__Your task__
Transcribe only the lines from the one containing "You are a GUI" through the final line of the entries below, exactly, and exclude the pictures.

Stored dataset items:
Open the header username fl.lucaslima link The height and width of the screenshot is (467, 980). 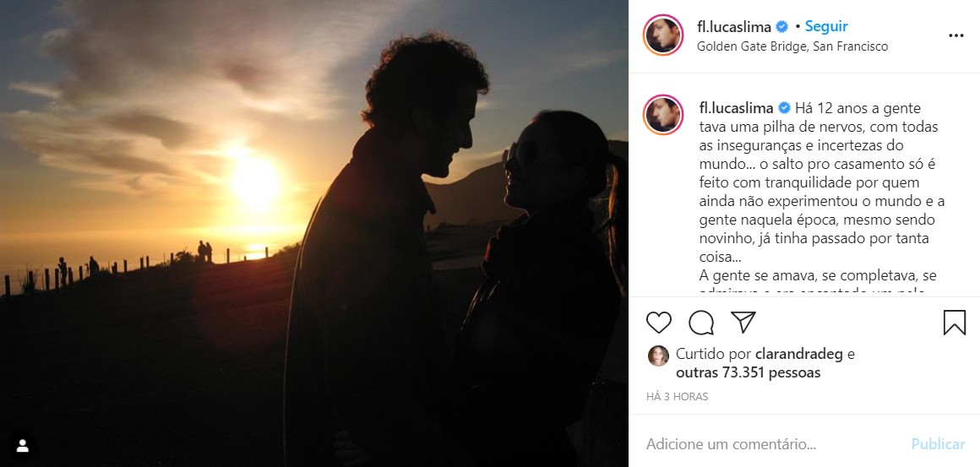coord(734,27)
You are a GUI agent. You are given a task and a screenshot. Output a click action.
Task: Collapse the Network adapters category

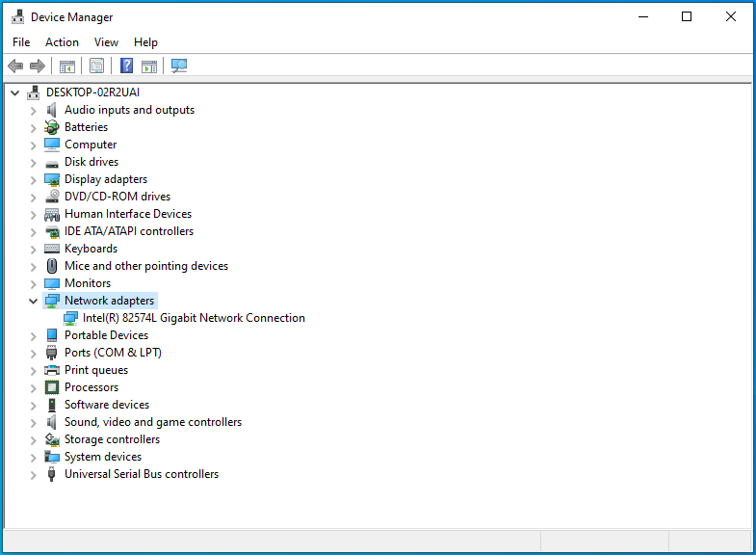coord(34,301)
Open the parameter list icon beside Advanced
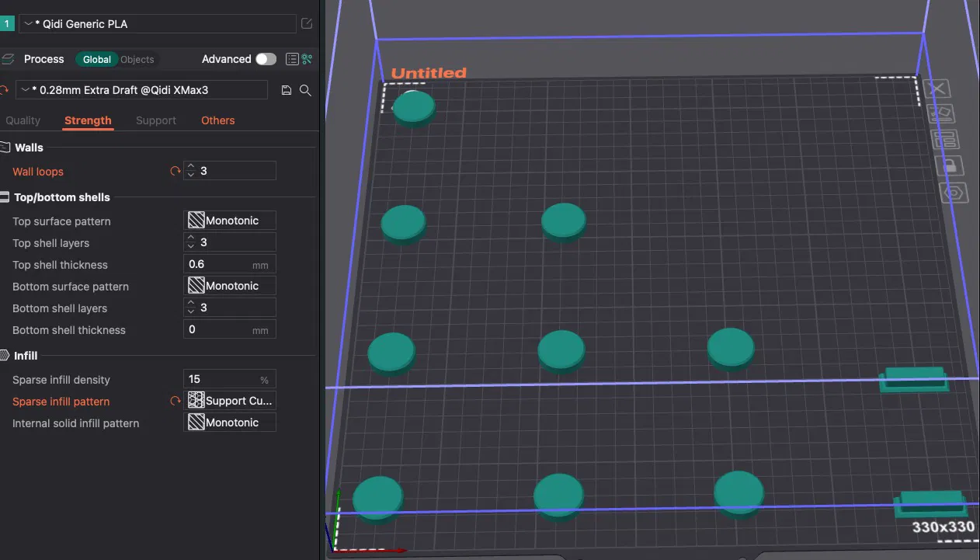This screenshot has height=560, width=980. click(x=292, y=59)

__Answer__
You are a GUI agent. You are given a task and a screenshot. Output a click action.
Task: Collapse the Network adapters category

coord(34,301)
Open the parameter list icon beside Advanced
This screenshot has height=560, width=980. click(x=292, y=59)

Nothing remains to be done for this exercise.